Exercise goal: Quote the entire passage below about "Hatikvah" and Koolulam word for word, from its first line to its last.

Passage for review:
--------
It shows how "Hatikvah" can be moved into new historical settings without losing its emotional charge. A Jewish soloist with a major German choir is not the same frame as a school assembly, a military ceremony, or a stadium crowd. The anthem holds because it can absorb those settings and still sound like itself.
Koolulam modernized the same social instinct
Koolulam looks, at first glance, like a different phenomenon.
Its official site describes it as a large-scale social-musical initiative built to bring together people from different backgrounds through one shared act of singing. The organization says it has held more than 400 events since 2017 with more than 400,000 participants, and that its work is designed around connection, creativity, and collective expression. It also openly frames its events as experiences of "collective effervescence," borrowing the language of group ritual rather than ordinary entertainment.
Koolulam did not invent communal singing in Israel. It repackaged it in a way that fit digital video, civic branding, and a socially fragmented public that still wanted moments of synchrony.
That format matters because modern mass singing has to travel through screens. A Koolulam event is built for the room, but it is also built for the clip afterward: faces, harmonies, wide shots, the reveal that a crowd can sound ordered without being uniform.
--------
Study material:
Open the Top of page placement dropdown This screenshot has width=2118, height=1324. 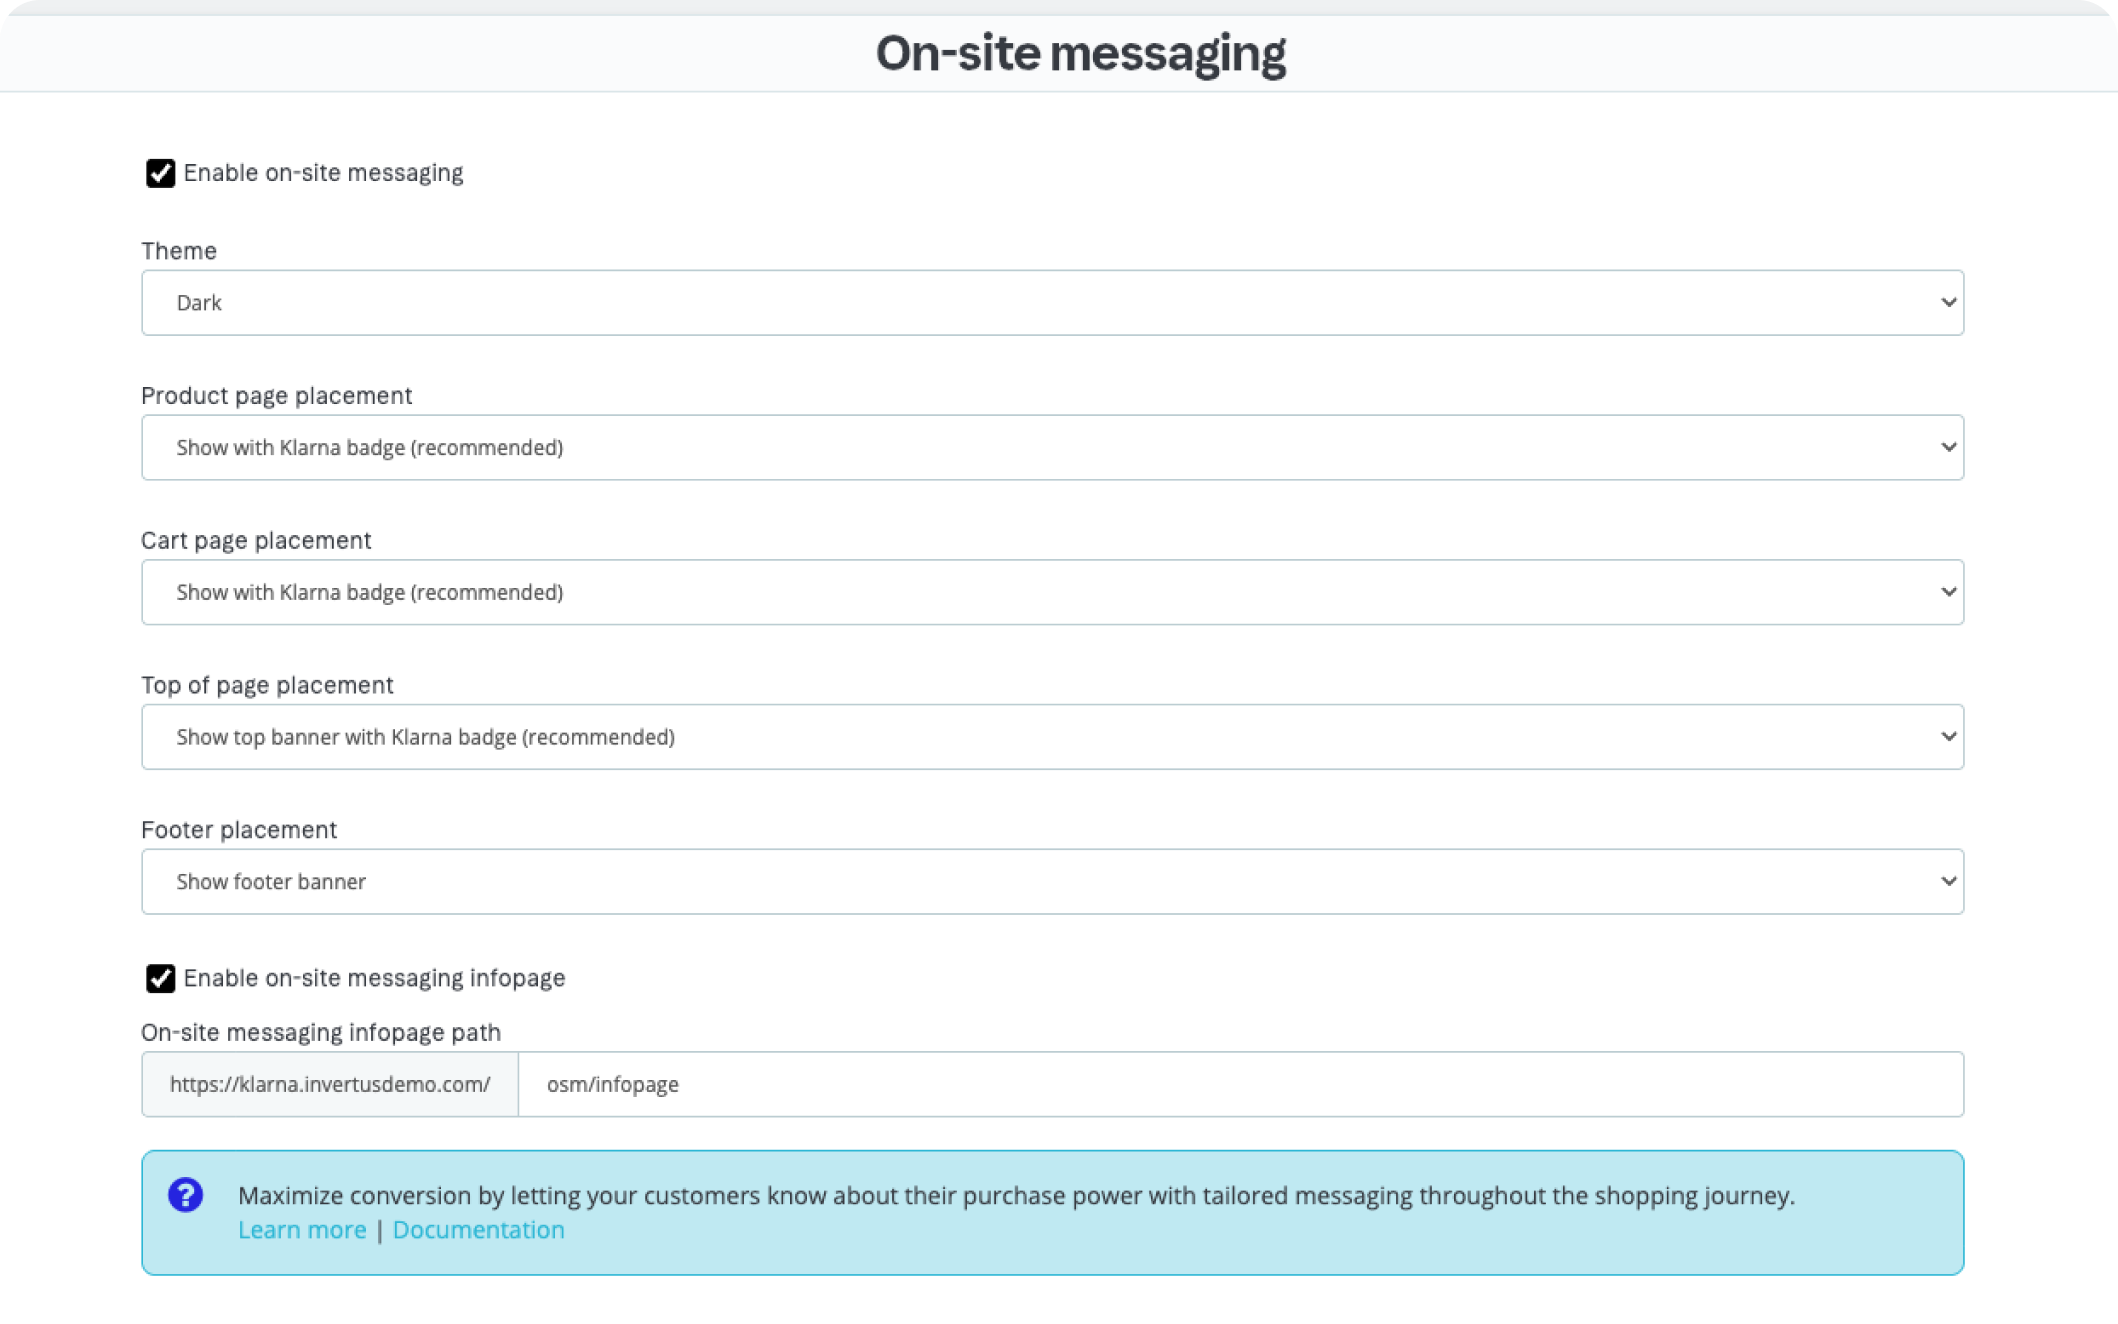point(1052,736)
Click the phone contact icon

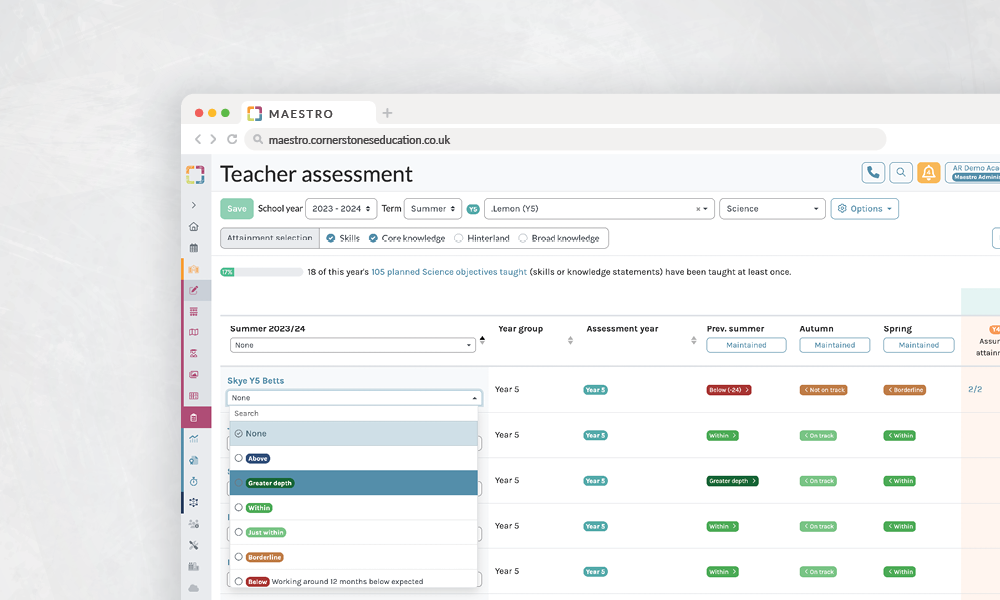click(873, 173)
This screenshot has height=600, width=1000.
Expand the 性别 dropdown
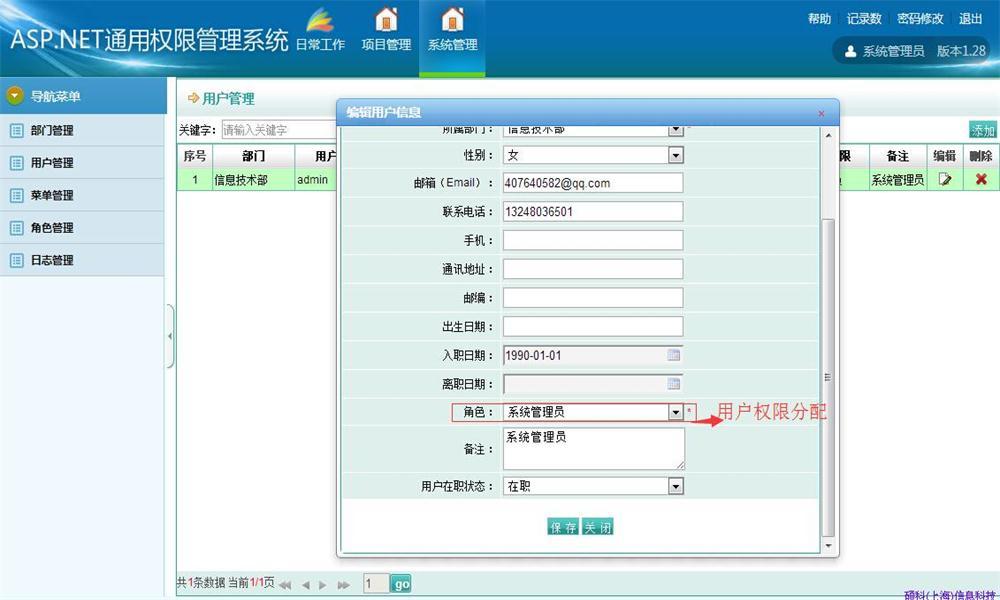coord(675,155)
--------
Answer box:
It shows how "Hatikvah" can be moved into new historical settings without losing its emotional charge. A Jewish soloist with a major German choir is not the same frame as a school assembly, a military ceremony, or a stadium crowd. The anthem holds because it can absorb those settings and still sound like itself.
Koolulam modernized the same social instinct
Koolulam looks, at first glance, like a different phenomenon.
Its official site describes it as a large-scale social-musical initiative built to bring together people from different backgrounds through one shared act of singing. The organization says it has held more than 400 events since 2017 with more than 400,000 participants, and that its work is designed around connection, creativity, and collective expression. It also openly frames its events as experiences of "collective effervescence," borrowing the language of group ritual rather than ordinary entertainment.
Koolulam did not invent communal singing in Israel. It repackaged it in a way that fit digital video, civic branding, and a socially fragmented public that still wanted moments of synchrony.
That format matters because modern mass singing has to travel through screens. A Koolulam event is built for the room, but it is also built for the clip afterward: faces, harmonies, wide shots, the reveal that a crowd can sound ordered without being uniform.